The new conservatism is actually quite old -- a throwback to what the Taft family, Calvin Coolidge, and Teddy Roosevelt stood for. Its resurgence comes against the odds; internationalism was trumpeted as the Washington Consensus until less than a year ago and there seemed little chance of changing this.
Now, a fierce battle of ideas unfolds over not just which variant of conservatism should triumph, but something far deeper: What matters more -- the transcendent ideals of Reagan or the kith-and-soil campaign of the Tafts, Coolidge, Roosevelt, and Donald Trump?
Paul Nehlen has proved himself one of the emerging right's most vocal and enthusiastic proponents. 
Earlier this year, Breitbart described him as "not another lifelong politician, but a business executive and inventor. Nehlen started out on the factory floor, and through God's grace, grit, and determination rose to lead Fortune 500 manufacturing businesses around the world. Nehlen challenged Speaker Paul Ryan in Wisconsin’s 2016 First Congressional District to stop Trans-Pacific Partnership and secure America’s border. Today he is waging the battle against the refugee resettlement racket and leading the cause to fight for America’s values."
Nehlen's run against Ryan attracted international attention and, though there was no upset victory, a serious, well-funded campaign against the Speaker sent shock waves far and wide. Nehlen continues to remain relevant by advocating for, more or less, the America First philosophy of Donald Trump -- though with a distinctly Midwestern, homespun approach. With a large following and contemporary-right message, it seems likely that Nehlen will remain in the news for some time.
While two weeks are an eternity in politics, I would not be surprised to see Nehlen holding some substantial office in two years. Either that or some serious leadership role in the ever-more-nationalistic conservative movement. 
Nehlen recently spoke with me about many topics relative to American politics. Some of our conversation is included below.

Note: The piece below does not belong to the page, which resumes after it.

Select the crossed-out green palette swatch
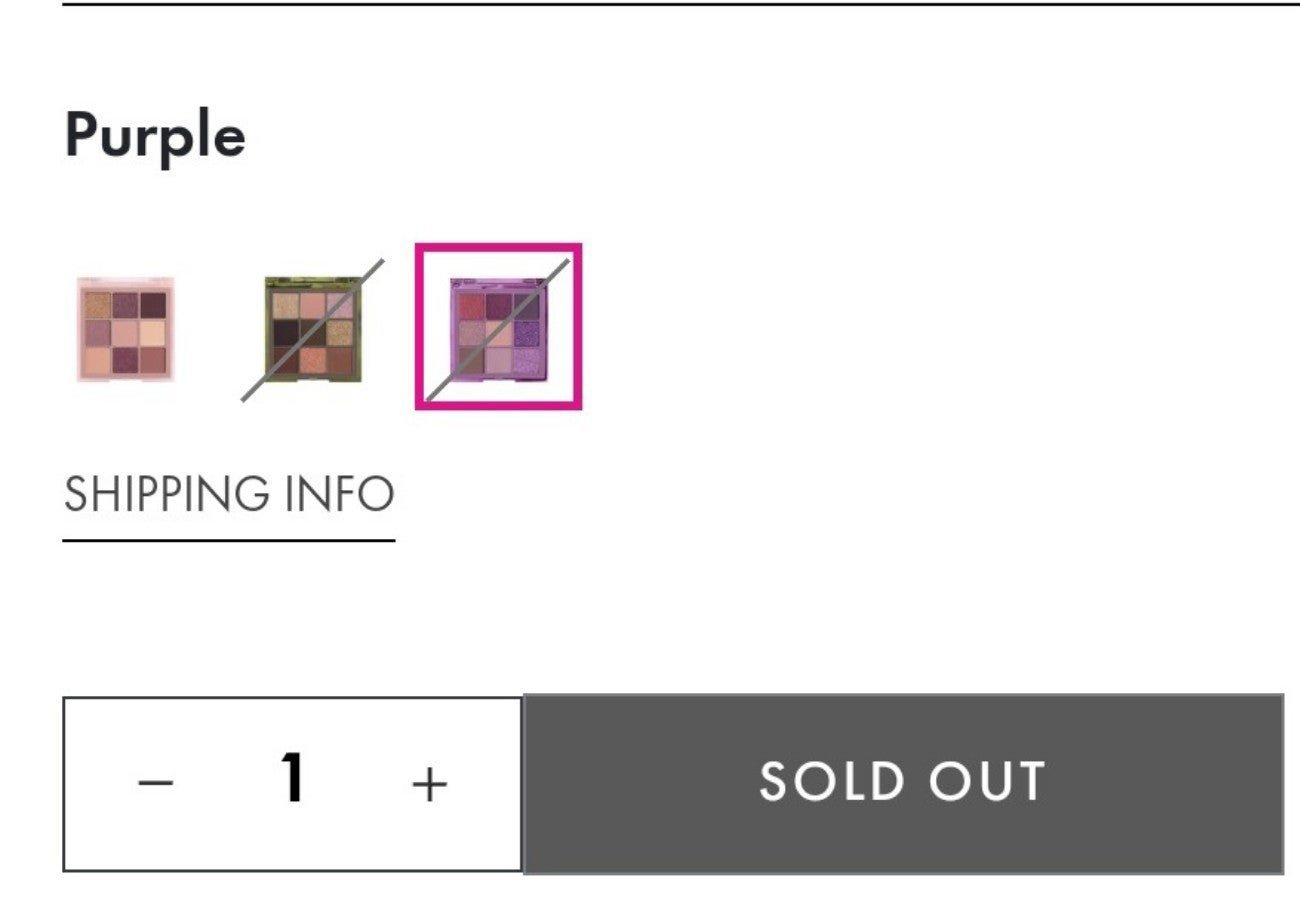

Joseph Ford Cotto: The social justice warrior left has attained great success in spreading its ideas among young adults in this country. An emerging rightish movement will need to gain favor with the same demographic if it wants long-term prosperity. Given the extent to which conservatism -- especially on social issues -- is reviled among young adults, can Trump-era conservatives seriously expect to turn the ship around?

Paul Nehlen: The social justice warrior (SJW) left is shattered, and will be retired to the dustbin of history. They created division where none existed for the purpose of consolidating power. We can point to the fascist actions of a group that branded itself the Orwellian named ’antifa’ or anti-fascist movement as evidence of the death-throes of the SJW movement.

The SJW left had full throated support from President Obama and his decidedly race obsessed Department of Justice and their war on police, border agents, I.C.E. agents with SJW-esque coverage from the main stream media. I applaud President Trump’s efforts to take his message directly to the American people, the effect of which will be to snap SJW sympathetic youth out of a false narrative.

The Truth has no agenda. My hope is the George Soros[es] of the left will be held to account for the violence they've fomented in dividing Americans to consolidate power unto themselves.

Cotto: Beyond any other factor, how has Trump already changed American conservatism; specifically for what seems to be the long run?

Nehlen: President Trump has framed the conversation as America First. When can you recall so-called conservatives Speaker Ryan (R), Lindsey Graham (R), Marco Rubio (R), and others frame the discussion in a way that isn’t equivocating America’s best interests with other nations, tossing about that trite phrase ‘leveling the playing field?’ President Trump has even uttered those words, but in a decidedly ‘tipping the playing field’ context.

President Trump’s America First policies are the essence of what American conservatism ought to be: an offense, not a defense in the long run.